The answer must consist only of the lines in the records below from the line with "Where should I click to: Click" to the line with "The width and height of the screenshot is (1200, 618).", both included, copied word for word with every picture left out.

BEGIN TASK DATA

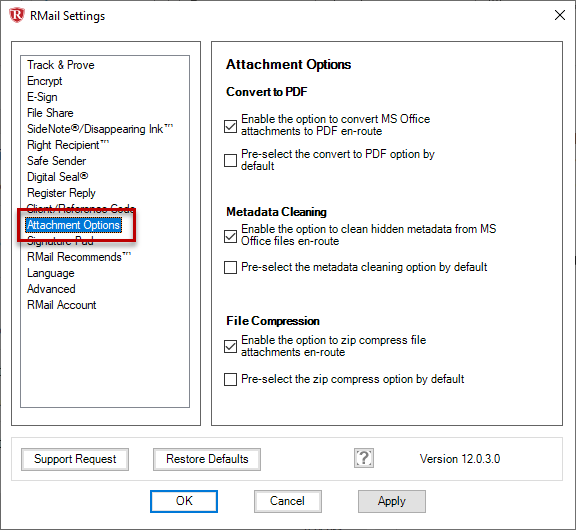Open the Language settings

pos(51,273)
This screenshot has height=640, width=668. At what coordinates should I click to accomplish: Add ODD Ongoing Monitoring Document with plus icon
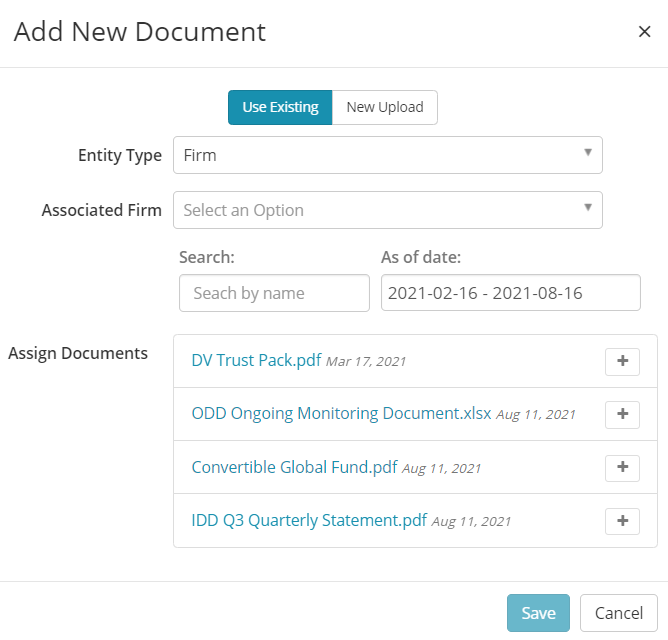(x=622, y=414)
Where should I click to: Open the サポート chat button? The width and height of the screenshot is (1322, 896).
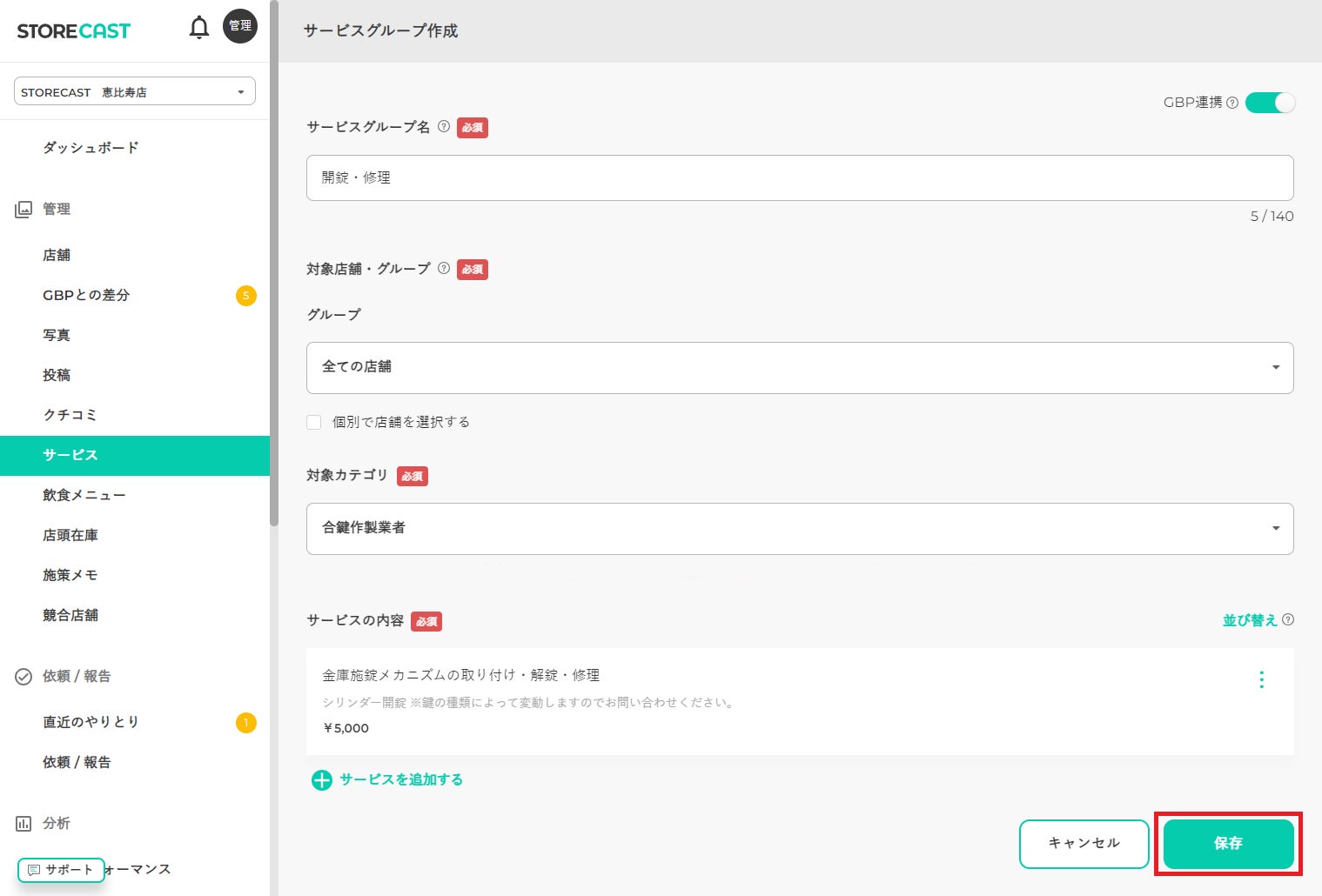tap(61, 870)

END TASK DATA
BEGIN TASK DATA

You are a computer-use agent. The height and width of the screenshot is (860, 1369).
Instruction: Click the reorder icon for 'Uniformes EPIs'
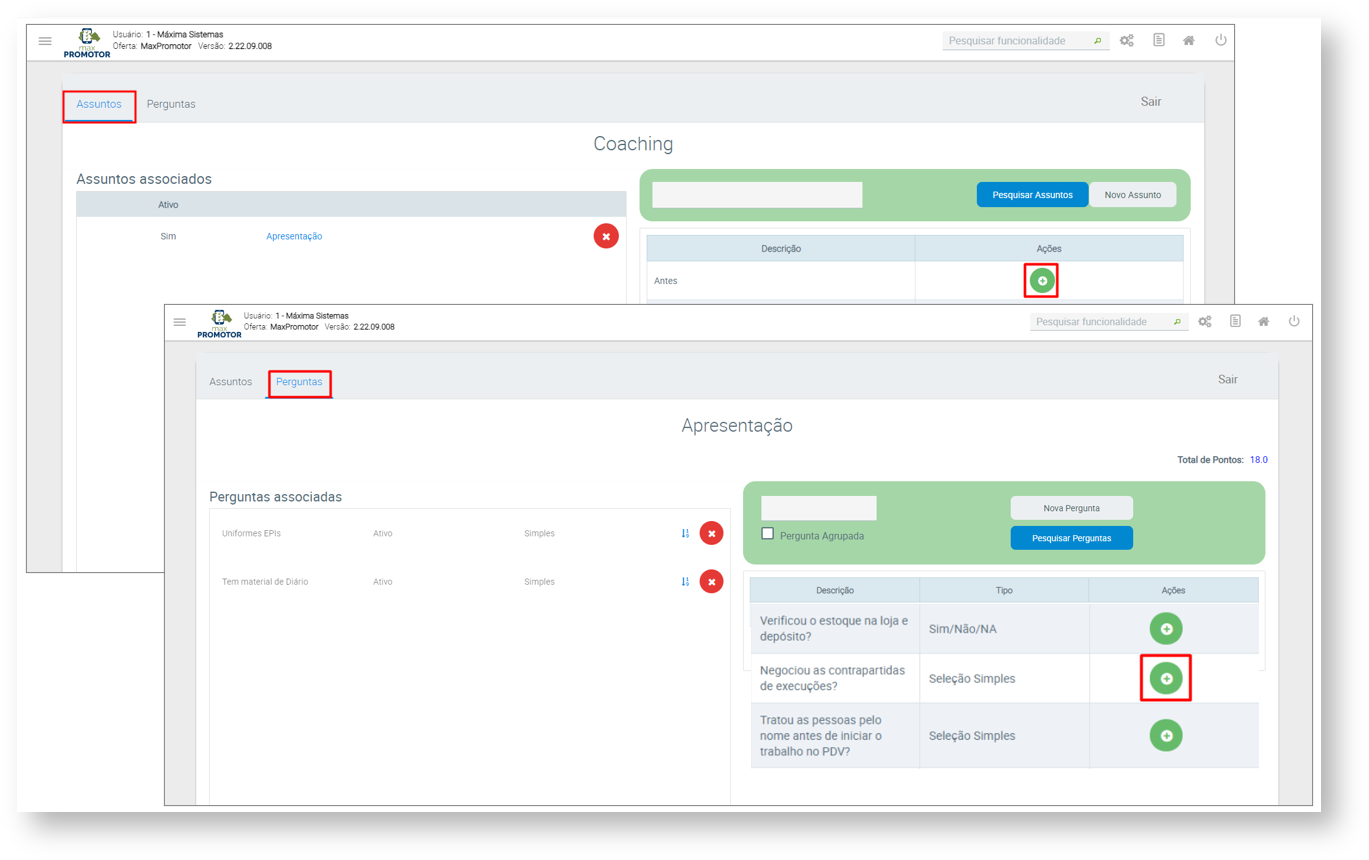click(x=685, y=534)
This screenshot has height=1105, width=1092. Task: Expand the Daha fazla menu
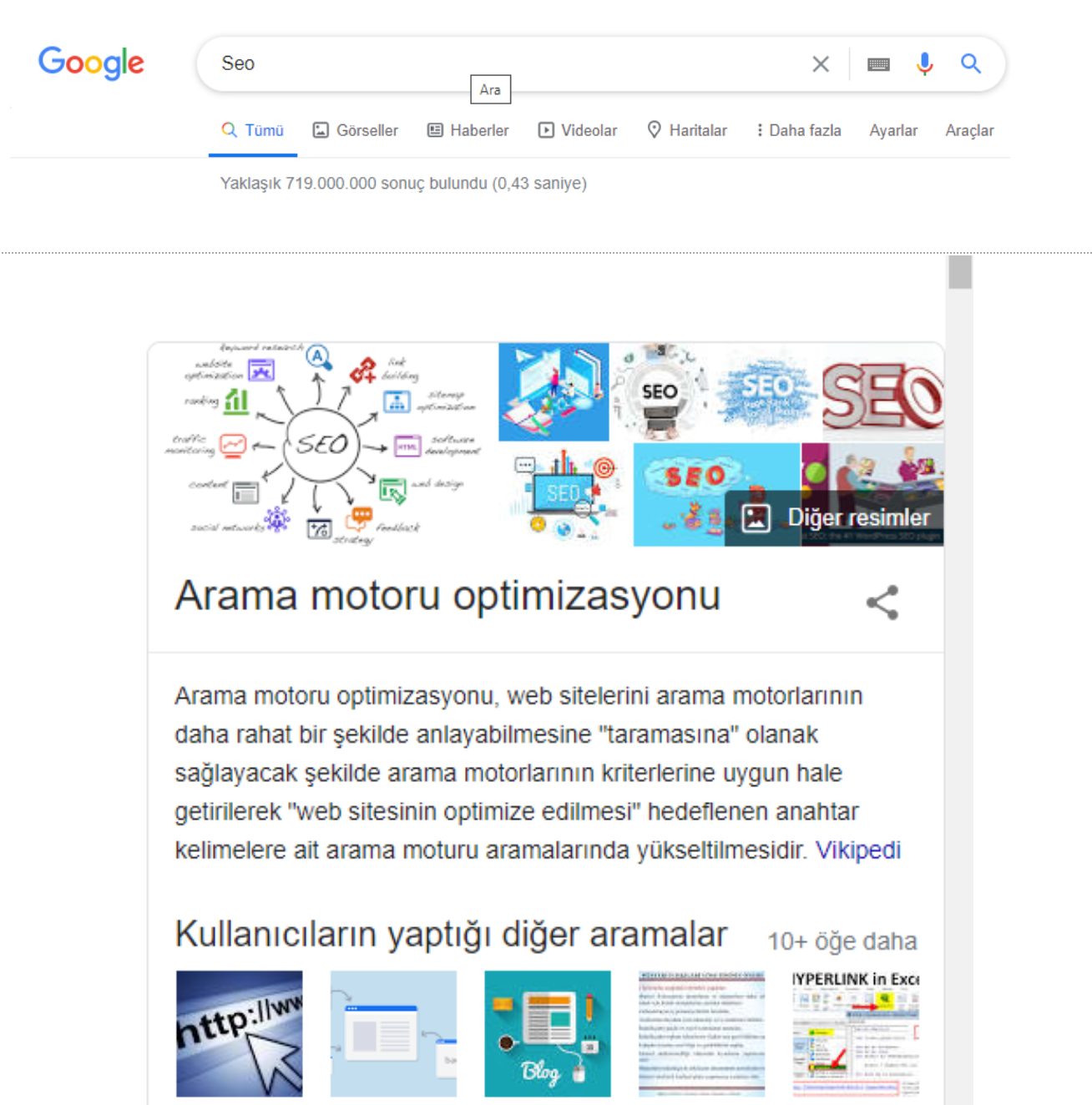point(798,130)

END TASK DATA
BEGIN TASK DATA

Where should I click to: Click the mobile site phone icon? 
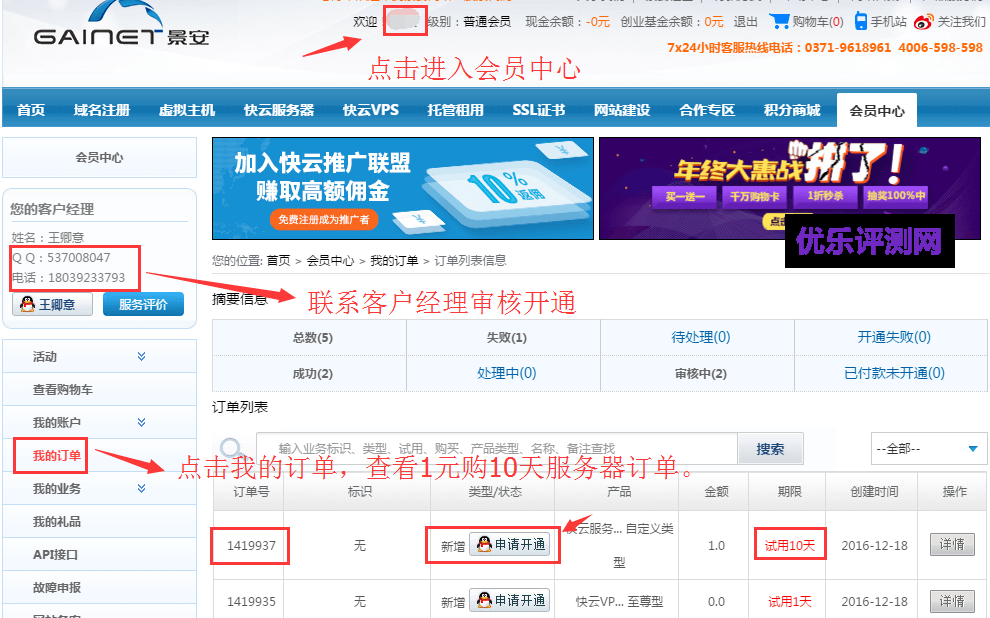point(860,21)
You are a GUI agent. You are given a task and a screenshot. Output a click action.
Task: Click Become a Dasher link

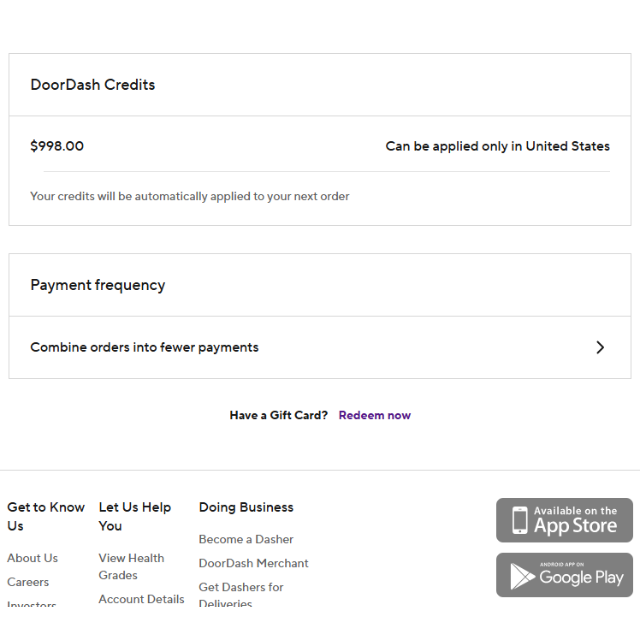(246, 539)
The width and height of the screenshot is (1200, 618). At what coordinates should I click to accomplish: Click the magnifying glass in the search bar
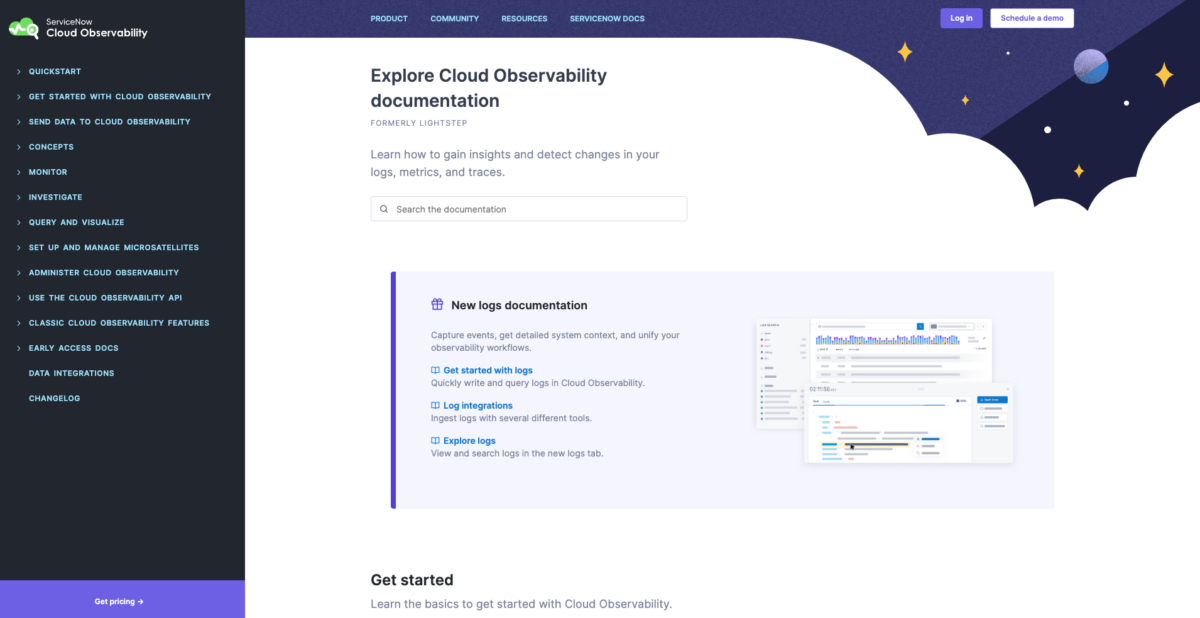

END TASK DATA

SOLVED EXERCISE:
Where should I click to: Click the mobile site phone icon? 
point(860,21)
You are a GUI agent. You are given a task and a screenshot. Output a click action.
Task: Click Become a Dasher link

(246, 539)
The width and height of the screenshot is (1200, 618). At what coordinates should I click to accomplish: Click the magnifying glass in the search bar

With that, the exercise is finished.